What you have to do: Exact copy, pictures excluded: please retype the lines from the start of the material through the line containing "Task: Switch to the Edit tab", both ends included, and nothing more.

=-=-=

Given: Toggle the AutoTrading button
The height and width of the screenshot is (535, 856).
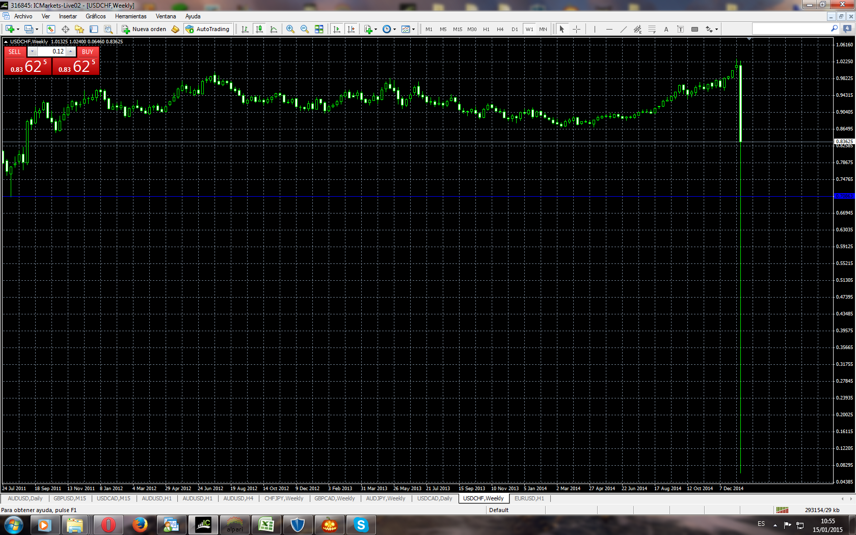Looking at the screenshot, I should click(208, 29).
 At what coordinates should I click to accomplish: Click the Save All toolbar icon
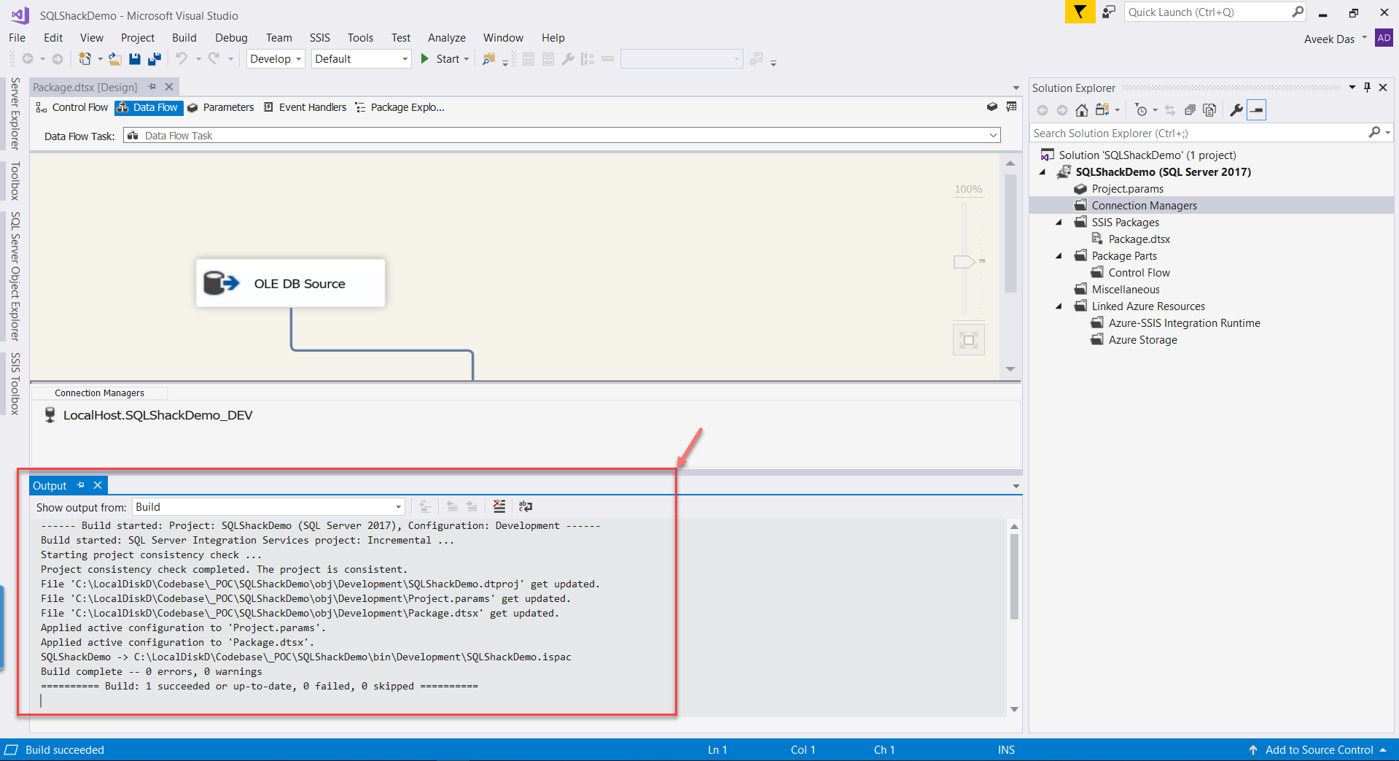coord(154,59)
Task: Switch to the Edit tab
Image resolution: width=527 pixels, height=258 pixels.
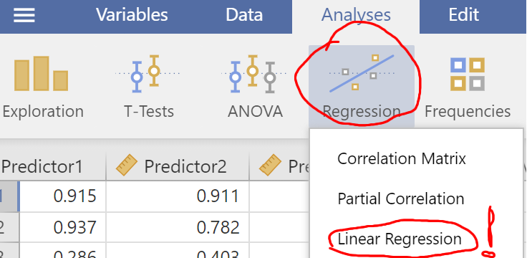Action: pos(464,15)
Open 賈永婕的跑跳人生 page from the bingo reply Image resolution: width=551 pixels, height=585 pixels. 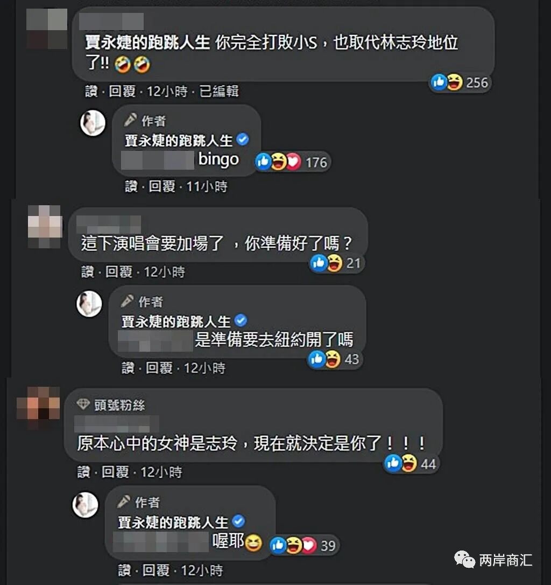tap(179, 141)
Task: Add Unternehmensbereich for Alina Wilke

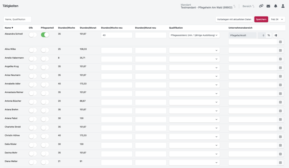Action: [x=280, y=50]
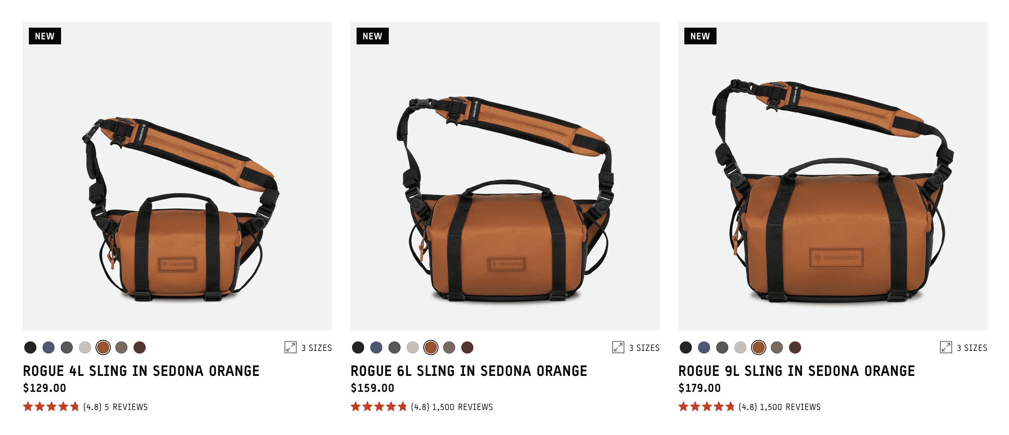Click star rating under Rogue 6L Sling
The image size is (1009, 435).
click(378, 407)
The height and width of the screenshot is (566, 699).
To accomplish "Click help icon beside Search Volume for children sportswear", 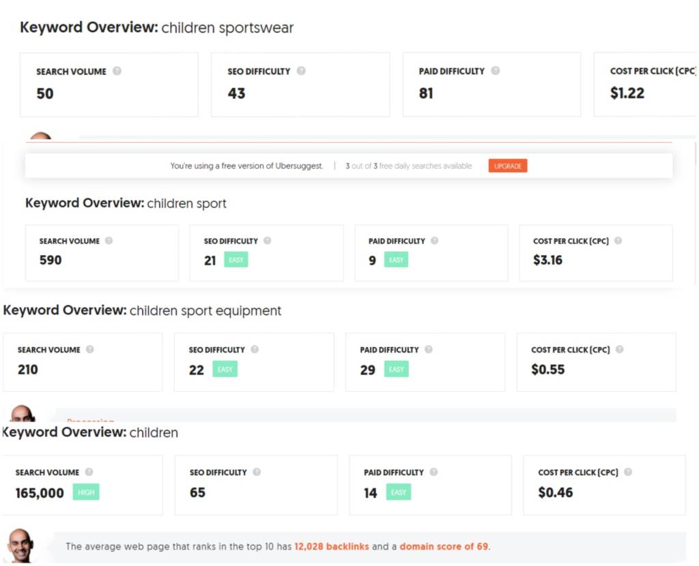I will 117,71.
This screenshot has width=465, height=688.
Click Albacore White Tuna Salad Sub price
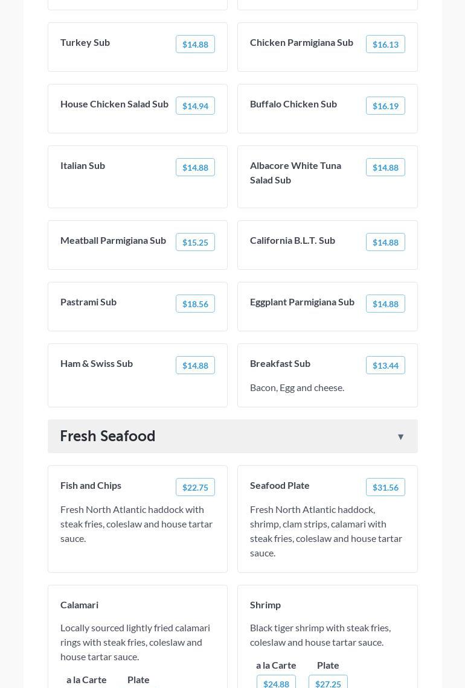385,167
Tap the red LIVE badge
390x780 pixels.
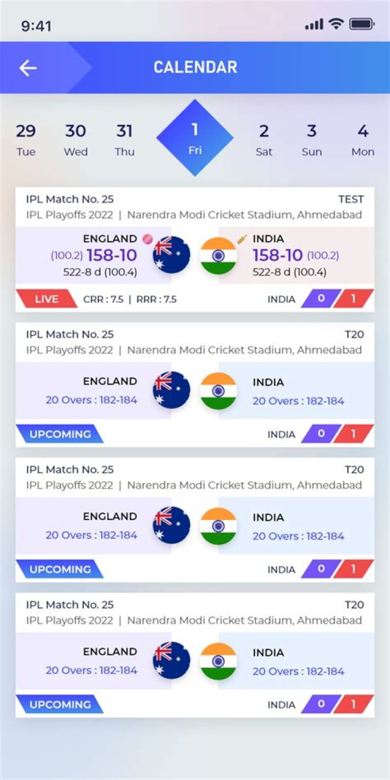pyautogui.click(x=47, y=299)
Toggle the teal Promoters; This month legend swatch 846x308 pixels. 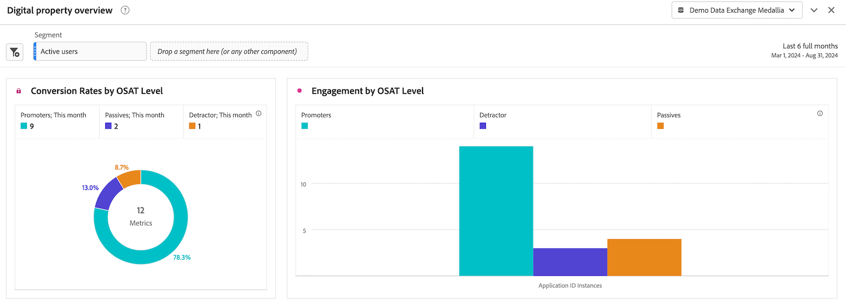point(24,126)
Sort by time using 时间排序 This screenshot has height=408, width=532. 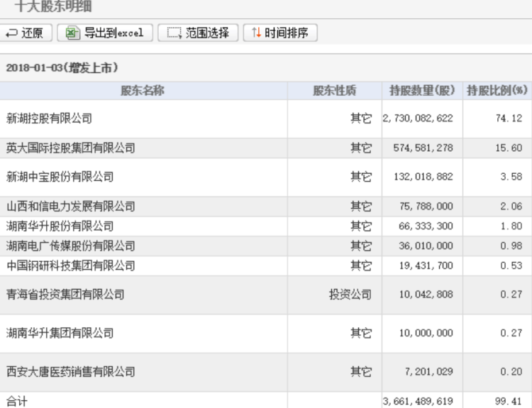tap(279, 33)
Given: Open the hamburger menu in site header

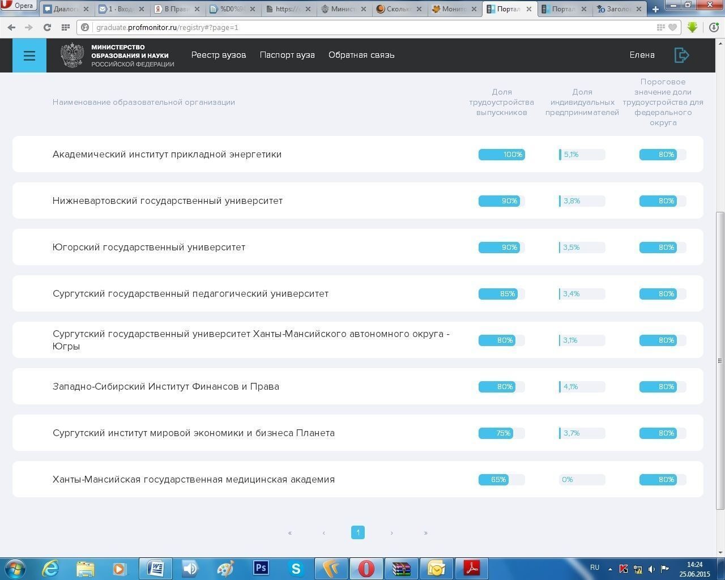Looking at the screenshot, I should [29, 56].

=-=-=

Response:
Given: Toggle the AutoTrading button
The height and width of the screenshot is (535, 856).
Looking at the screenshot, I should click(208, 29).
 At what coordinates should I click to accomplish: Click the Save All toolbar icon
coord(154,59)
Task: Switch to the Edit tab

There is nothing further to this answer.